IGNACE — The Northwestern Ontario municipality on the shortlist for a future nuclear waste storage facility has renewed its relationship with the organization aiming to build such a facility.
Ignace Township Council approved a revised memorandum of understanding with the Nuclear Waste Management Organization, which is funded by nuclear power producers, this week.
Interim Mayor Kim Baigrie said Thursday in a news release that the agreement’s renewal is an important step but any final decision to participate in a nuclear waste project will require debate and a vote by township council and community consent.
The memorandum “is just a matter of reaffirming the connection between Ignace and the NWMO and confirming that commitment we both have to move forward in this process. That's all there is to it,” NWMO spokesperson Vince Ponka said in an interview.

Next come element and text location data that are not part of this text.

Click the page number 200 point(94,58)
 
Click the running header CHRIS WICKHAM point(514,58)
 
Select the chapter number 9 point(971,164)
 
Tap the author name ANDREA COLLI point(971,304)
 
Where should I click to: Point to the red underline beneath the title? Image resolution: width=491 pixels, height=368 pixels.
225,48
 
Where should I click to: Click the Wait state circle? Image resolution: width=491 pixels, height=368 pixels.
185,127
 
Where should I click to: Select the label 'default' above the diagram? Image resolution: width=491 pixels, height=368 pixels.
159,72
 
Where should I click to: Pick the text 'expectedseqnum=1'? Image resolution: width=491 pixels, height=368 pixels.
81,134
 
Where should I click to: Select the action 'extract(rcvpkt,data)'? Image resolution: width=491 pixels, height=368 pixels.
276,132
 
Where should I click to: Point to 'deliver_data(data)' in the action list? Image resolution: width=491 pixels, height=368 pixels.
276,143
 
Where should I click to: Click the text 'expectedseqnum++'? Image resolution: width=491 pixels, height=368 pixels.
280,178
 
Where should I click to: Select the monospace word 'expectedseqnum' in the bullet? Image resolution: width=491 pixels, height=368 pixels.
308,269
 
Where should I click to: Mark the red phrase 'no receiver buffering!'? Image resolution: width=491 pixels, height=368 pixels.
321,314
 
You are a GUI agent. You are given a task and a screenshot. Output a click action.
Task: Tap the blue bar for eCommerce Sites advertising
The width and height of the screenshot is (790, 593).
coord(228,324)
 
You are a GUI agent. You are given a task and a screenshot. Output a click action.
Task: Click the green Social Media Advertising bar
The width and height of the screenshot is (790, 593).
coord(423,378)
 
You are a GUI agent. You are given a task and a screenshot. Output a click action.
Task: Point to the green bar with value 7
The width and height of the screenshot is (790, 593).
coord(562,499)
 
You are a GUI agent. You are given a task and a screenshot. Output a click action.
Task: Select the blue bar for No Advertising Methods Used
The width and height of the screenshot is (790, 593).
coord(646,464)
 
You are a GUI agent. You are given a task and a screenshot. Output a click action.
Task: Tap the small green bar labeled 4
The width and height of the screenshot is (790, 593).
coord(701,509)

The agreement is in effect until the end of 2024, or earlier if either party chooses to back out. Its stated purpose is “to foster and facilitate effective communication and negotiation” toward a “hosting agreement” if the NWMO decides to build a deep geological repository for spent nuclear fuel near Ignace.
The memo’s Section 3 states that entering the agreement “does not constitute community consent” to a deep geological repository.
The Ignace-Wabigoon Lake Ojibway Nation area is one of two finalists for hosting an eventual underground repository for used nuclear fuel. The other finalist is the South Bruce and Saugeen Ojibway Nation area in southern Ontario. The NWMO has said it will choose a site in late 2024.
Sections 7 and 8 of the memo bind both parties to confidentiality and state that either side’s “communication with media” can be done only with written consent of the other side.
Ponka said that is standard terminology in memorandums of agreement.
We the Nuclear Free North’s Charles Faust said it’s problematic that the NWMO gets to vet what information gets out.
“It’s an undemocratic process that they've embarked upon,” he said.
“There is no transparency and no accountability, and it makes it very hard for people to understand the true nature of what's being proposed.”
The NWMO does “a lot of the work behind closed doors and we only see the tip of things,” Faust said.
The revised memo’s approval by council came about two weeks ahead of a 10-member Ignace delegation’s trip to Finland to see the northern European country’s almost-completed deep geological repository and a nuclear power plant. A delegation from Wabigoon Lake Ojibway Nation made a similar visit to Finland in the summer.